In 1982 he joined the Research Laboratories of Siemens AG in Munich, Germany, where he was involved in the development of CMOS fabrication technologies, integrated static memories, RISC processors and broadband telecommunication circuits. From 1990 he led a research group on MOS-technology-based power-semiconductor devices, which included power-device design, modeling and power modules for packaging. In 1995 he joined the Siemens Semiconductor Group as Manager of the Department for Product Analysis and Improvement in the Chip Card IC Division.
Since 1996 he is with Hiroshima University, Higashi-Hiroshima, Japan, where he is presently a Professor at the Research Institute for Nanodevice and Bio Systems, and also the Graduate School of Advanced Sciences of Matter. In addition he serves as the Director of the HiSIM Research Center and as a member of Hiroshima University’s structural and educational reform committee.
Prof. Mattausch has published about 300 papers in refereed journals and conference proceedings.
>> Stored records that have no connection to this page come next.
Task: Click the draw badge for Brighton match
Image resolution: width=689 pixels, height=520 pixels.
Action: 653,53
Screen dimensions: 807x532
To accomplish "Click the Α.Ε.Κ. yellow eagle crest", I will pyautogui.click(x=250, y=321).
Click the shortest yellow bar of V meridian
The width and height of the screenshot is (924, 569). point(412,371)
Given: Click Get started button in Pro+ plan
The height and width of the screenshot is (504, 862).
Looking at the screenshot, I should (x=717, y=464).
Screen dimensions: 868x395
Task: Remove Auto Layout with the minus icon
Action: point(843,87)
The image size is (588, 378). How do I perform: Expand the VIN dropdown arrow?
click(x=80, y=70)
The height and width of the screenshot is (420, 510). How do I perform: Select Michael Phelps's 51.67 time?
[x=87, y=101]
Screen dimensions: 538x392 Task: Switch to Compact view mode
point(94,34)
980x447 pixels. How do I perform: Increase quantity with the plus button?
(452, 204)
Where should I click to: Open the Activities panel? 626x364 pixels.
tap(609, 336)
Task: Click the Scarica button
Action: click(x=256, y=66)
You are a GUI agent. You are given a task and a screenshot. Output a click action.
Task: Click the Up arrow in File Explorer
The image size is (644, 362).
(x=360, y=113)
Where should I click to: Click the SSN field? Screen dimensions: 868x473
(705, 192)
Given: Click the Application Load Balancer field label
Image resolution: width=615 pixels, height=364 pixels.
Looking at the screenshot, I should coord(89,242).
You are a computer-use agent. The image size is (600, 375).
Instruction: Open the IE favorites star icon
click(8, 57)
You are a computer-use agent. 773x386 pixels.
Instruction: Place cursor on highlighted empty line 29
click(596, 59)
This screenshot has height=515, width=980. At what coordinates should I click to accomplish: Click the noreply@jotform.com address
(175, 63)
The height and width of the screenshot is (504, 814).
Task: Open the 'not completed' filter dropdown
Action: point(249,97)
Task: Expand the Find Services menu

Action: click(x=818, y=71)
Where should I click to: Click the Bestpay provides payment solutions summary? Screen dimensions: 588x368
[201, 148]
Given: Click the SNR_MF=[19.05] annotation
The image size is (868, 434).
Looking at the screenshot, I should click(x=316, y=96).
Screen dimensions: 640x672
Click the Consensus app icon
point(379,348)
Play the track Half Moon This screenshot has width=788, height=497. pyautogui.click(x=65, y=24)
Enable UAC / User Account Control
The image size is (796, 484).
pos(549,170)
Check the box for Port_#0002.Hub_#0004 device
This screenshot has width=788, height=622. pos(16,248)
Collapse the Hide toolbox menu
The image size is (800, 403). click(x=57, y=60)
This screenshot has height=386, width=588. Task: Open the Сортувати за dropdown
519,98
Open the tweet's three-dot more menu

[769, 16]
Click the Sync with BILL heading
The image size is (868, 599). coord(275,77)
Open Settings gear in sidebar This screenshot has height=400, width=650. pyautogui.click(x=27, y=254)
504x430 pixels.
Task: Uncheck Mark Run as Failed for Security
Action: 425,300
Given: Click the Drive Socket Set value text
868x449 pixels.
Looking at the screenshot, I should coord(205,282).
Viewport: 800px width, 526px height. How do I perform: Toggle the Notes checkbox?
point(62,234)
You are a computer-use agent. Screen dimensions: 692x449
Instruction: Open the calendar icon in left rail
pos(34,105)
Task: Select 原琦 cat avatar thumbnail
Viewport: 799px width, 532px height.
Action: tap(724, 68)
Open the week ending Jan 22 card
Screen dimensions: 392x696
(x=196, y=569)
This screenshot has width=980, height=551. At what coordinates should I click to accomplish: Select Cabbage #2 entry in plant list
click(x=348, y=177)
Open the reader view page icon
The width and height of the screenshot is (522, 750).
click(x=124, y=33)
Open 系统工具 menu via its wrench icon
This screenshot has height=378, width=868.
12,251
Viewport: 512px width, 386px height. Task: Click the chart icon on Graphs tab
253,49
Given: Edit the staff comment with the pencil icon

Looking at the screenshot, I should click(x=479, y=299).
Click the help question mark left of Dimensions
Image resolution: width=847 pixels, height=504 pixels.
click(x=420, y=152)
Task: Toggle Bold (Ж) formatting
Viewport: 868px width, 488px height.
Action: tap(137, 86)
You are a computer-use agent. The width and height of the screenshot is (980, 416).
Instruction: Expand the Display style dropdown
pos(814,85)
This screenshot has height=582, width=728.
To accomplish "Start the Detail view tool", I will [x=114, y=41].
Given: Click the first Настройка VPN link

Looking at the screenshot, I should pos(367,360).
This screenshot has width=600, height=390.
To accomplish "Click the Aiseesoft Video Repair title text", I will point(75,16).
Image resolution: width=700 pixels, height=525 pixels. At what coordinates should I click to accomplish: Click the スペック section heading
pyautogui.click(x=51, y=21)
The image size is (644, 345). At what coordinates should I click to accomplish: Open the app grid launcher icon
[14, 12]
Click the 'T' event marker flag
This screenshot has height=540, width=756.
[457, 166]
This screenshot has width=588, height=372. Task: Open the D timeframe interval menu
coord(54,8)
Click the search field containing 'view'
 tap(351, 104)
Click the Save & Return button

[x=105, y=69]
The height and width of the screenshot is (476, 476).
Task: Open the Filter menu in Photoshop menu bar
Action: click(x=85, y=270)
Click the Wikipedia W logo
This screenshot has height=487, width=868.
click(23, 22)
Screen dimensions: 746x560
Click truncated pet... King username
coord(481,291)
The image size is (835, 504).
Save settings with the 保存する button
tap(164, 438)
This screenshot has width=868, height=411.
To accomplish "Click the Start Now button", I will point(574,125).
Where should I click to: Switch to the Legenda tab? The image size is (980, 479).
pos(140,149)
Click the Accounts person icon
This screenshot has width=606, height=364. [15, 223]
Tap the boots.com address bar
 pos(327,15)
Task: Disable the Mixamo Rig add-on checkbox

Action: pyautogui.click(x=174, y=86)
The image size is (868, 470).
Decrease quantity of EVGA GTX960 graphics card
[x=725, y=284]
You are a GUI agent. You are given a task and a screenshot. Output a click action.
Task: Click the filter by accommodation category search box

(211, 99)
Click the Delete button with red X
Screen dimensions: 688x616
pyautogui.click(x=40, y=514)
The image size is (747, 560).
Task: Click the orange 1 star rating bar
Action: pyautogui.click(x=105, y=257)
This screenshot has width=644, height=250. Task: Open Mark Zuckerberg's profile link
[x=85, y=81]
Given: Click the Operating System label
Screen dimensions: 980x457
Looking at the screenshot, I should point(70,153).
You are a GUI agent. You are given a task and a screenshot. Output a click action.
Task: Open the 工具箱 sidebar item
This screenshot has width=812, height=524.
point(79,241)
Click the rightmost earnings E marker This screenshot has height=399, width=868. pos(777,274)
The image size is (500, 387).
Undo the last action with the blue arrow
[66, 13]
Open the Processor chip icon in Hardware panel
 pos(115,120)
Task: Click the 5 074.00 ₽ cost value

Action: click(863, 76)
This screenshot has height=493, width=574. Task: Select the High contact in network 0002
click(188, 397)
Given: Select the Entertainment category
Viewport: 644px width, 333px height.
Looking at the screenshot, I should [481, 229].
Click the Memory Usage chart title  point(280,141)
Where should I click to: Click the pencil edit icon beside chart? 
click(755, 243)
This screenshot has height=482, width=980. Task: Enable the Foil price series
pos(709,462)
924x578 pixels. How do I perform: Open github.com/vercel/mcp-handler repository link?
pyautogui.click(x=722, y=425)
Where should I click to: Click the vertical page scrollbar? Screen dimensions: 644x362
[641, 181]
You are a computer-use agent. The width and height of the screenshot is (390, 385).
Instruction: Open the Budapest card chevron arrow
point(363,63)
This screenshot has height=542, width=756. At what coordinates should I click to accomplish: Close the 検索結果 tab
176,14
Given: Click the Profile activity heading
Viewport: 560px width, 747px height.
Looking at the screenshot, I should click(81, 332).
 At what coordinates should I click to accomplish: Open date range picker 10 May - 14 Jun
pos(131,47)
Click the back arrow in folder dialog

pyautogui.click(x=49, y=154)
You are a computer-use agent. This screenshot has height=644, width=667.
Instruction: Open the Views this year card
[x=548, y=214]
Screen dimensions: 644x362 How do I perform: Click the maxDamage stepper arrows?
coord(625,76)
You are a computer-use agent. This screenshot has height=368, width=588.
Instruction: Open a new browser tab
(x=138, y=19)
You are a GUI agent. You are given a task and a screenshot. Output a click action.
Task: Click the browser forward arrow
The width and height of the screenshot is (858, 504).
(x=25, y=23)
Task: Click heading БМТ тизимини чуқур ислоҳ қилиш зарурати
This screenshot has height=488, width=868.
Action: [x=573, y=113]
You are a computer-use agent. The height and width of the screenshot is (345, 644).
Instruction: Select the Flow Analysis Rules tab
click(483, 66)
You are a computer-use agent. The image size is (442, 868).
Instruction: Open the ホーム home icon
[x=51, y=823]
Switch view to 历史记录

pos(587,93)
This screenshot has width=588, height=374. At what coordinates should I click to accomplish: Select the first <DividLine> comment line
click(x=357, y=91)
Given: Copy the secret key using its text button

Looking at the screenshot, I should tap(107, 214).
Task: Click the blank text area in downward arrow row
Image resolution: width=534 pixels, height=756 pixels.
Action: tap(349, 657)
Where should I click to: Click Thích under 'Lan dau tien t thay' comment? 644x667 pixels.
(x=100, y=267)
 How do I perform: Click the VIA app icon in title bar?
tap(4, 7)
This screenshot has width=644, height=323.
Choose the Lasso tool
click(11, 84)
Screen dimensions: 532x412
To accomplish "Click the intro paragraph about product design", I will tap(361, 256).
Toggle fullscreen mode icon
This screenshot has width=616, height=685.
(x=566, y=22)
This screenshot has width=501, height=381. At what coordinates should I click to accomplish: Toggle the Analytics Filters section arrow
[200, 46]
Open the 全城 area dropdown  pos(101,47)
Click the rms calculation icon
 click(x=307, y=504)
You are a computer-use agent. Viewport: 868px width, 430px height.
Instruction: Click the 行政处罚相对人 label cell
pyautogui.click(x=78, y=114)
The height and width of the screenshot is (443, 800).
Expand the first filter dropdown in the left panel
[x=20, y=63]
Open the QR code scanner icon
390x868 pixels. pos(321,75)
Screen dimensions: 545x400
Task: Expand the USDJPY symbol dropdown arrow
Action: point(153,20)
He is also the coauthor of a book on advanced surface-potential methods for compact MOSFET modeling and a book chapter on high-voltage MOSFET models for circuit simulation.
His main present research interests are in the fields of associative memories with fully-parallel nearest-distance search capabilities, architectures and VLSI implementation of practical systems with learning and recognition capabilities for mobile applications, nano-electronics applications in general, and compact modeling of integrated devices for circuit simulation. He is leading a number of research projects and industrial consortia for research-result applications in these research areas.
Prof. Mattausch is serving as TPC member of the European Solid-State Circuits Conference and the International Workshop on Compact Modeling. He is a senior member of IEEE and a member of IEICE.